Adie, my mucker had donated the powder so he had the pleasure to fire, so on a count of 3-2-1 he was to detonate....we took cover behind a fallen tree, like we'd seen in the WW2 commando comics...
3.....2.....1.....FU~CKI~ING BOOM....
To this day, and having been in proximity to explosions since, I don't recall ever being genuinely shocked & shaken by such an explosion. We literally shit ourselves and immediately went into self-preservation mode, firstly by trying to recover the device...aside from bits of meccanno stuck in tree bark, there was nothing left. We gathered what was left of the command wire, covered up the firing point and made a hasty exit. We agreed to tell nobody.

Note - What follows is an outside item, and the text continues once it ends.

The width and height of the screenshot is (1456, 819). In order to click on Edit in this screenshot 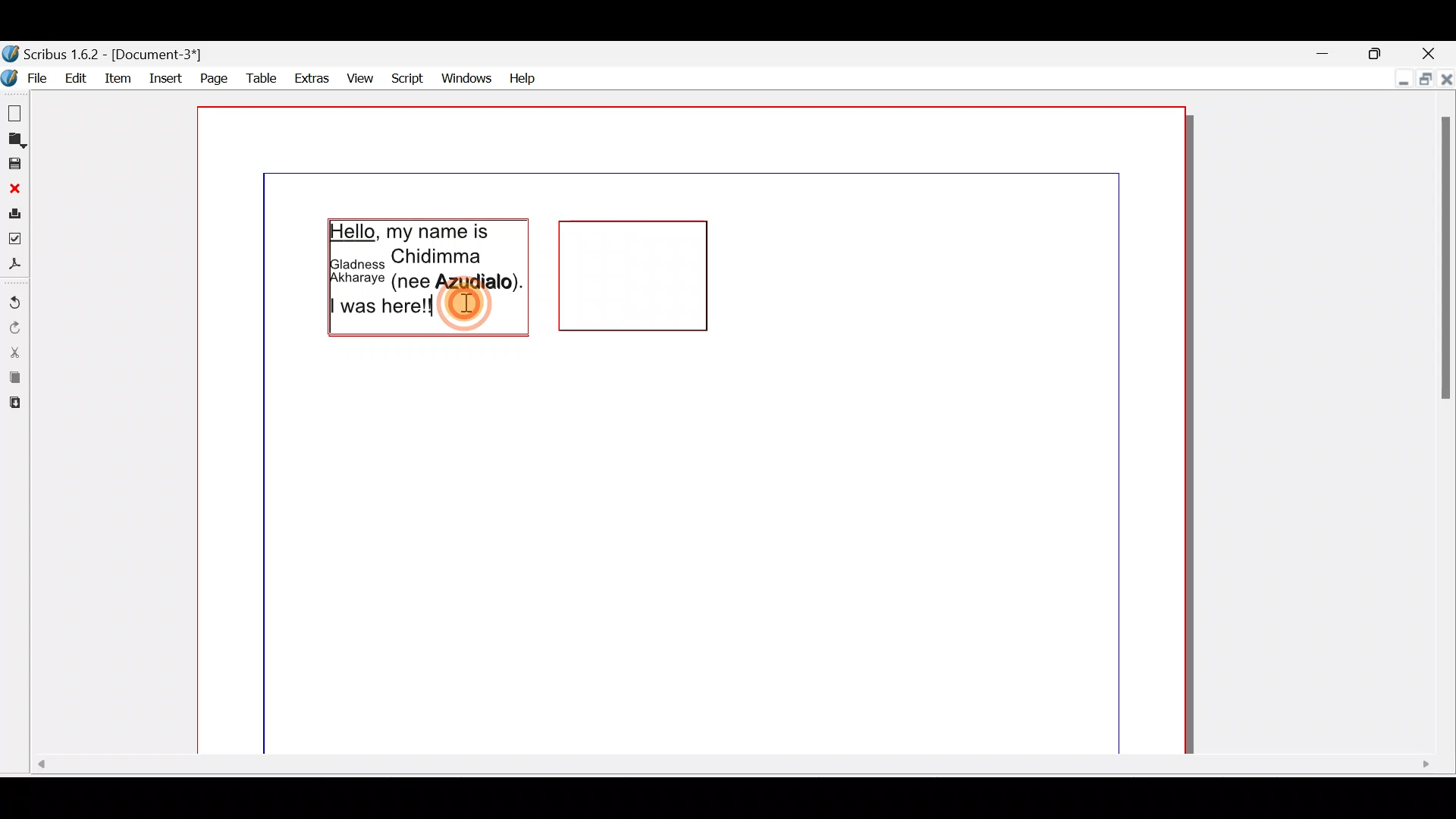, I will do `click(77, 78)`.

We made our way to the nearby rec where most kids hung put, playing football, riding bikes etc. Back then, adults didn't take their kids to the park, we were just left to our own devices, so we had to form cast iron alibis and quick! We joined in a kick about with some younger kids, before being joined by some lads from our year...they asked us if we'd heard about the bomb going off at the barracks....we said we'd heard something, but wasn't sure as we'd been here playing footy for hours, the little kids said nowt....!!
Tea-time came, now my mum could smell a rat a mile off, but by coming home slightly muddy, with a ball and Aidie, both hungry and needing tea, raised no suspicions. She was more concerned with recent events and trying to get news of the bomb at the barracks...we never messed about with homemade pyro again!